Setelah menunggu beberapa lama.

Murni : "Halo, Ndo kesini ya, rumah sakit permata, ibu enggak bawa uang ndo buat bayaran."

Elis : "Bukanya di sana banyak ATM bu ?"

Murni : "Ibu enggak tau cara pakainya ndo, takut nanti kenapa-kenapa."

Elis : "Ih, Ibukan udah sering Elis kasih tau, iya udah nanti Elis ke sana."

Murni : "Makasih ya ndo."

Murni lalu menutup teleponnya, kini dirinya lega, batu besar yang menimpa dadanya sehingga membuat ia sudah bernapas, kini sedikit terangkat.
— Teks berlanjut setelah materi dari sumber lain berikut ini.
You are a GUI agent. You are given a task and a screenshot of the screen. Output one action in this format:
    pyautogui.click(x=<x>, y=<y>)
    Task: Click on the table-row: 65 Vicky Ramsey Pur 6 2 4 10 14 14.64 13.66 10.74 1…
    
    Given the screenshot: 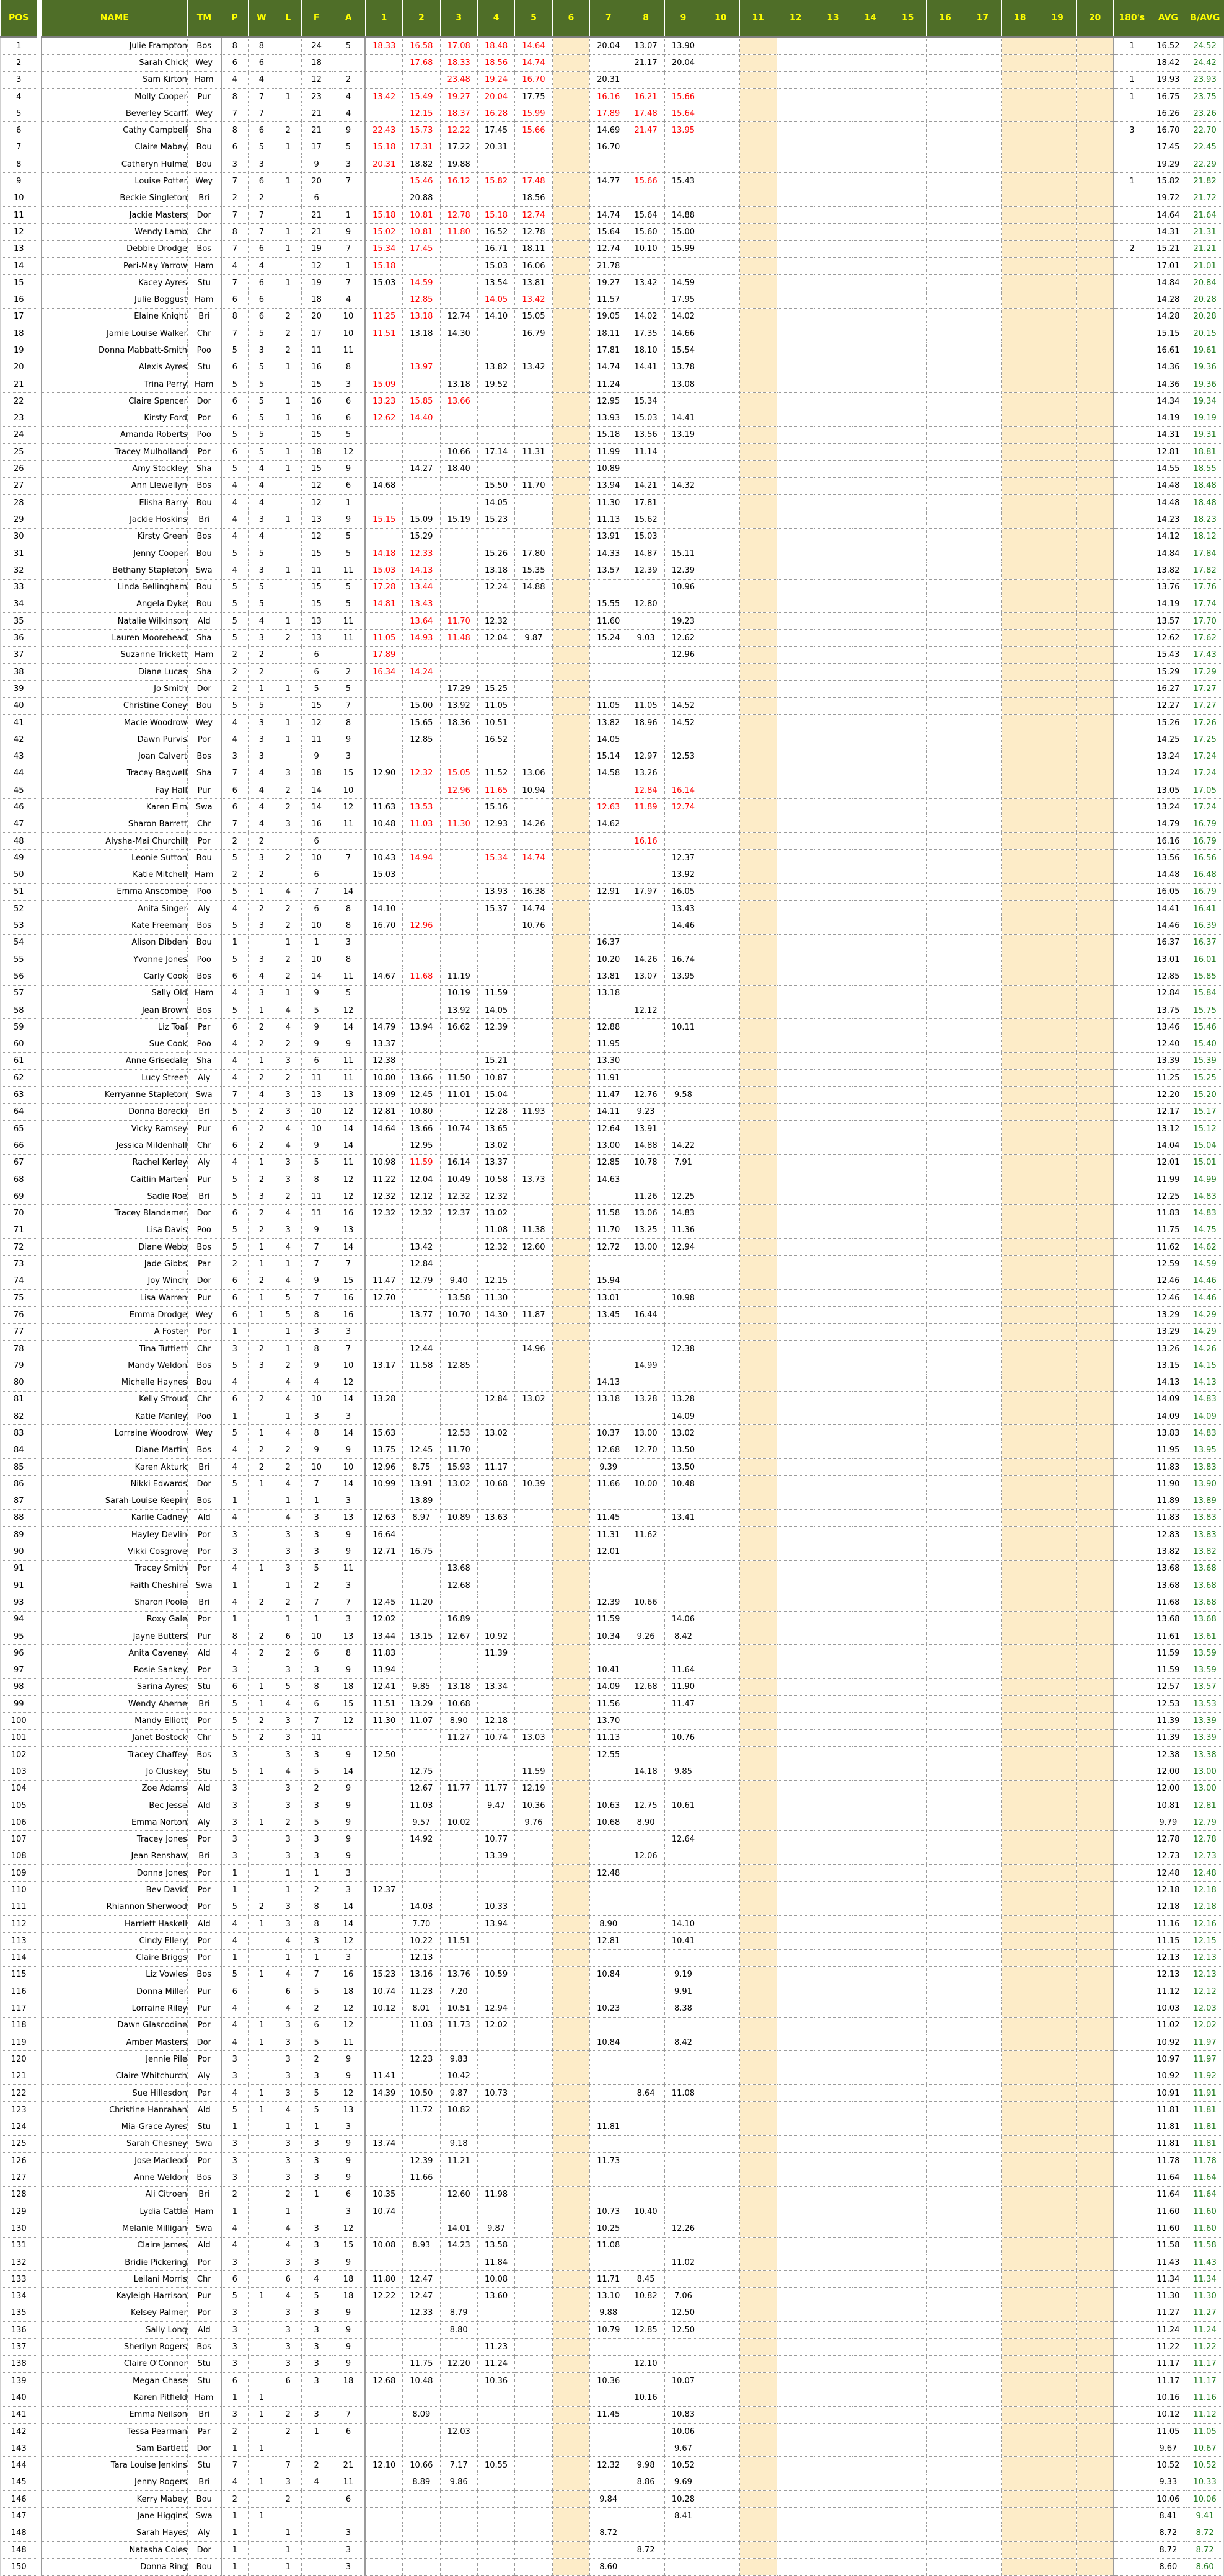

Tugas dia sebagai manusia hampir selesai katanya, Ratna pindah tanggung jawabnya ke rumah sakit, untuk administrasi nanti akan ada Elis kesini.

Dengan percaya diri Murni menuju ke meja administrasi, dan memberanikan diri untuk bertanya,
"Neng, untuk uangnya nanti anak ibu yang akan urus, itu bagaimana ya neng ?"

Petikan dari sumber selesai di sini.